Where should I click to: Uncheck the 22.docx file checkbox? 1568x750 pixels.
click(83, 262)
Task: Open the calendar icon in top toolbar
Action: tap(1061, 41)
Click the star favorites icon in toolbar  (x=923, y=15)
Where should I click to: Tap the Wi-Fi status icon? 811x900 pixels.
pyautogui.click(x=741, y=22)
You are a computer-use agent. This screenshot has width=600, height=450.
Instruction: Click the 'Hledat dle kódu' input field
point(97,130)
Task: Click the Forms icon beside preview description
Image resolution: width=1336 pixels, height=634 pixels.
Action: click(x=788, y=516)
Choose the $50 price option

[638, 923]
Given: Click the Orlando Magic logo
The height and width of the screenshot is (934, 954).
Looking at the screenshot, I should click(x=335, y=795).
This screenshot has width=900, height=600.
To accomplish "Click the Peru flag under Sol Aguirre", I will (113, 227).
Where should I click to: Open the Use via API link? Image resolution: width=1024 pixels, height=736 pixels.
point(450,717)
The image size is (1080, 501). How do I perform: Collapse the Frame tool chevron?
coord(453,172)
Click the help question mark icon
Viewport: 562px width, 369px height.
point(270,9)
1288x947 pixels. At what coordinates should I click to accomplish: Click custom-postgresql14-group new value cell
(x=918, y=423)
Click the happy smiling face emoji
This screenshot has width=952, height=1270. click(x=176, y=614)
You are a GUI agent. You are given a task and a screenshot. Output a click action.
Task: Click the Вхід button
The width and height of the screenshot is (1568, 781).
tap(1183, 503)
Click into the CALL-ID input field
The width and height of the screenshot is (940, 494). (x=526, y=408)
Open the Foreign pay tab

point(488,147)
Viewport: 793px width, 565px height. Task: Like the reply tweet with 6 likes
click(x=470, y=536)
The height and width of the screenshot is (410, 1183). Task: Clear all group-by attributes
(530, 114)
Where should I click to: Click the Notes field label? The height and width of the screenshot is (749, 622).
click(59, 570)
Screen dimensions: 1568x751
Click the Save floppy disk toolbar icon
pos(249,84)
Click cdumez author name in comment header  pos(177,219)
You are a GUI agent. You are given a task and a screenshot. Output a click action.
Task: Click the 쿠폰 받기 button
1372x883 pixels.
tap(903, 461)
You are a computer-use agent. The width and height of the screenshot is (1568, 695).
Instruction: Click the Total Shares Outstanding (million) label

◆ ◆ ◆ ◆ ◆

▶ [Requirements] Can you retype the entries exactly, starting from the first line and ending after the line that contains "point(450,717)"?

▶ [The output]
Where should I click to: Uncheck the 22.docx file checkbox? 1568x750 pixels.
click(83, 262)
Task: Open the calendar icon in top toolbar
Action: tap(1061, 41)
Click the star favorites icon in toolbar  (x=923, y=15)
Where should I click to: Tap the Wi-Fi status icon? 811x900 pixels.
pyautogui.click(x=741, y=22)
You are a computer-use agent. This screenshot has width=600, height=450.
Instruction: Click the 'Hledat dle kódu' input field
point(97,130)
Task: Click the Forms icon beside preview description
Image resolution: width=1336 pixels, height=634 pixels.
Action: click(x=788, y=516)
Choose the $50 price option

[638, 923]
Given: Click the Orlando Magic logo
The height and width of the screenshot is (934, 954).
Looking at the screenshot, I should click(x=335, y=795).
This screenshot has width=900, height=600.
To accomplish "Click the Peru flag under Sol Aguirre", I will (113, 227).
Where should I click to: Open the Use via API link? Image resolution: width=1024 pixels, height=736 pixels.
point(450,717)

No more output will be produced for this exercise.